-- Ketentuan Tugas --
A – Jawab pertanyaan berikut berdasarkan teks tentang Sultan Agung:
(i) Di mana Raden Mas Jatmika lahir?
(ii) Pada tahun berapa Raden Mas Jatmika naik tahta?
(iii) Dari siapa gelar "Sultan Abdullah Muhammad Maulana Mataram" diperoleh?
B – Salin persis bagian teks tentang Sultan Agung mulai dari "Beliau lahir pada" sampai dengan "Raja Kesultanan Pajang.".
C – Ubah paragraf teks tentang Sultan Agung yang diawali "Pada awal pemerintahannya" menjadi daftar singkat tanpa menghilangkan fakta pokoknya.

-- Kutipan Teks --
______________________________
Sidebar ADS

KANJENG KYAI SULTAN HANYOKRO KUSUMO

KANJENG SULTAN HANYOKRO KUSUMO

Beliau lahir pada tanggal 14 Oktober 1593 di Kotagede, Di Keraton Mataram, dengan nama  Raden Mas Jatmika yang mempunyai makna sopan dan rendah hati, atau terkenal pula dengan sebutan Raden Mas Rangsang karena semangatnya yang besar. Merupakan putra dari pasangan Panembahan Adi Hanyakrawati ,Raja kedua Mataram dan Ratu Mas Adi Dyah Banawati,  putri Pangeran Benawa Raja Kesultanan Pajang.
Raden Mas Jatmika naik tahta pada tahun 1613 pada usia 20 tahun.
Pada awal pemerintahannya, bergelar "Panembahan Hanyakrakusuma" atau "Prabu Pandita Hanyakrakusuma". Kemudian setelah menaklukkan Madura tahun 1624, Beliau  mengganti gelarnya menjadi "Susuhunan Agung Hanyakrakusuma", atau disingkat "Sunan Agung Hanyakrakusuma". Kemudian terkenal dengan sebutan Sultan Agung Prabu Hanyakrakusuma
Pada tahun 1640 Sultan Agung merenovasi Masjid Agung Kotagede  yang dulu dibangun pada masa Panembahan Senopati. Setelah 1640-an Beliau  menggunakan gelar "Sultan Agung Senapati-ing-Ngalaga Abdurrahman". Pada tahun 1641 Sunan Agung mendapatkan gelar bernuansa Arab. Gelar tersebut adalah "Sultan Abdullah Muhammad Maulana Mataram", yang diperolehnya dari pemimpin Ka'bah di Makkah,

Sultan Agung memiliki dua orang permaisuri utama. Yang menjadi Ratu Kulon adalah putri Sultan Cirebon, melahirkan Raden Mas Syahwawrat yang kelak menjadi Pangeran Tumenggung Pajang. Sedangkan yang menjadi Ratu Wetan adalah Cucu Ki Juru Martani dari Pangeran Upasanta Adipati Batang (cucu Ki Juru Martani) yang melahirkan Raden Mas Sayidin (kelak menjadi Susuhunan Amangkurat I).
______________________________
-- Segmen Data --
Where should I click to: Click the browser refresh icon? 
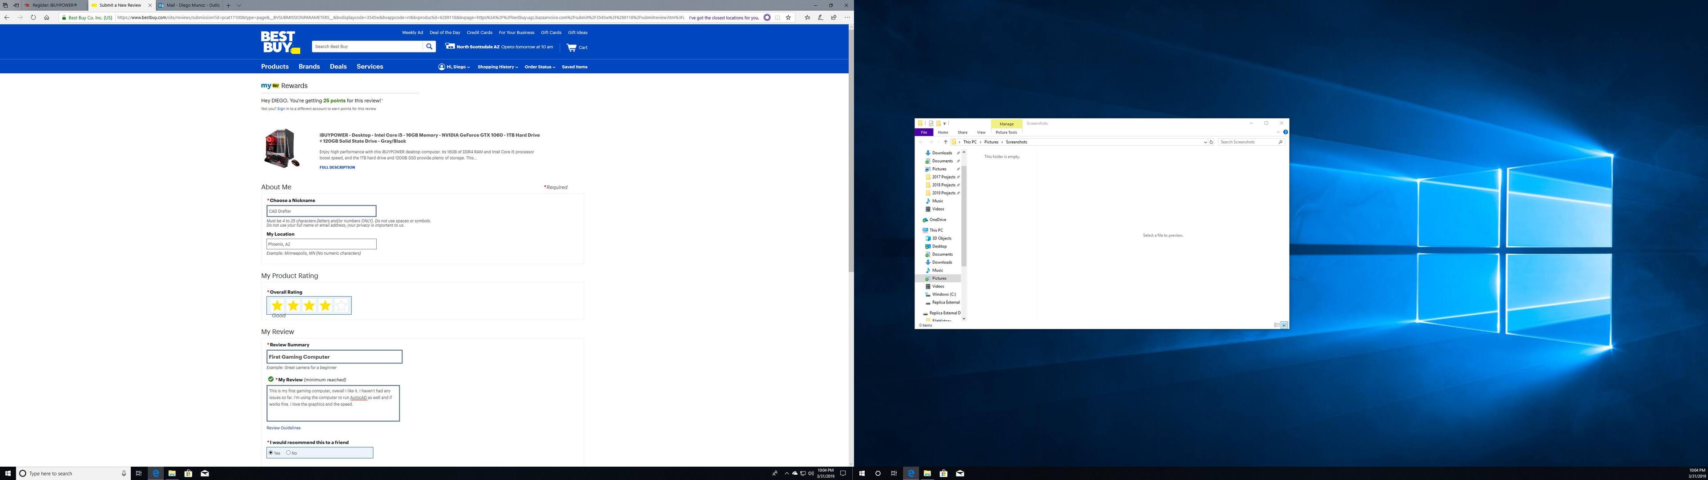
______________________________
-- Jawaban Tiap Tugas --
A –
(i) Di Kotagede, di Keraton Mataram.
(ii) Pada tahun 1613.
(iii) Dari pemimpin Ka'bah di Makkah.

B –
Beliau lahir pada tanggal 14 Oktober 1593 di Kotagede, Di Keraton Mataram, dengan nama  Raden Mas Jatmika yang mempunyai makna sopan dan rendah hati, atau terkenal pula dengan sebutan Raden Mas Rangsang karena semangatnya yang besar. Merupakan putra dari pasangan Panembahan Adi Hanyakrawati ,Raja kedua Mataram dan Ratu Mas Adi Dyah Banawati,  putri Pangeran Benawa Raja Kesultanan Pajang.

C –
- Awal pemerintahan: bergelar "Panembahan Hanyakrakusuma" atau "Prabu Pandita Hanyakrakusuma".
- Setelah menaklukkan Madura (1624): gelar diganti menjadi "Susuhunan Agung Hanyakrakusuma", disingkat "Sunan Agung Hanyakrakusuma".
- Kemudian: terkenal dengan sebutan Sultan Agung Prabu Hanyakrakusuma.